LAS VEGAS (KLAS) — If you are one of 930,000 Nevadans getting Medicaid benefits, it’s a good idea to watch your mailbox for a notification that your status could be changing.
It’s important to respond to that renewal packet. If you don’t — or if you do it too late — you could lose Medicaid coverage.
When the COVID-19 public health emergency expired, the government went back to its normal process of assessing eligibility for benefits. That “redetermination” process had been suspended during the pandemic as the government tried to assist more people in need. The number of people getting Medicaid benefits went up by about 43% during the pandemic.
The process to redetermine Medicaid eligibility began at the end of April.
“Now we’re playing catch-up for everyone who was on over the last three years,” said Katie Charleson, communications officer for Nevada Health Link. “This process is going to take place over the next year in a phased approach, based on the anniversary date of the individual.”
Agencies involved in the process have a common focus: keeping people insured, whether it’s through Medicaid, Nevada Health Link or some other form of assistance.
“About half of the individuals that we’ve renewed for June did maintain their eligibility,” said Kelly Cantrelle, deputy administrator for the Division of Welfare and Supportive Services. Cantrelle said it’s too early to tell how many people might lose coverage.
People who are no longer eligible for Medicaid will be referred to Nevada Health Link to enroll in coverage that qualifies for federal subsidies.
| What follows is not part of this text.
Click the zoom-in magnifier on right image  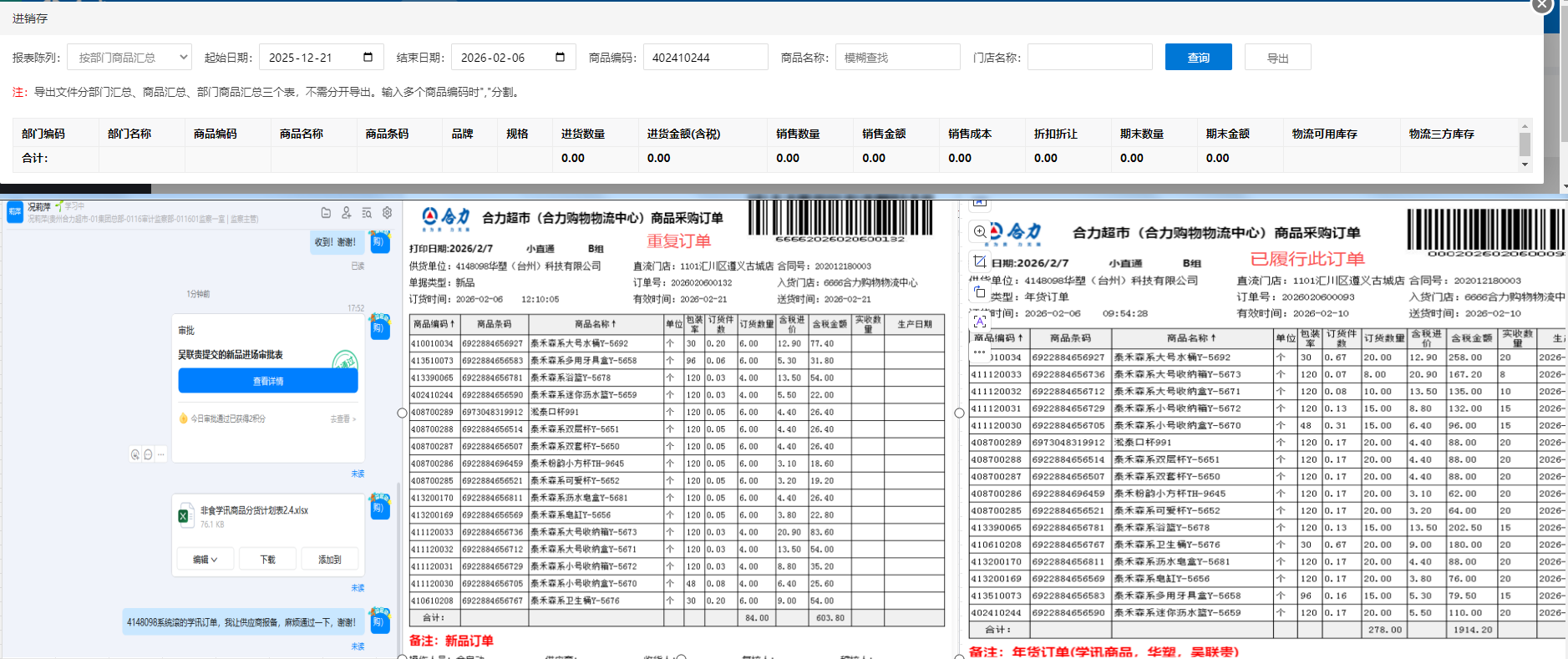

Why are people no longer eligible? One of the common answers is income. People who got Medicaid coverage initially might have gone back to work, where they might be eligible for coverage through a company. About 94% of those who applied for coverage after being transferred to Nevada Health Link from Medicaid were found eligible to enroll in a qualified Health Plan and 74% of those who applied were additionally found eligible for financial assistance.
Finding people is a critical part of the process. If you have changed jobs or moved, make sure that Medicaid has a current address to contact you. And if you just don’t go to the doctor very often, check to make sure you are still covered before you are hit with a big medical bill.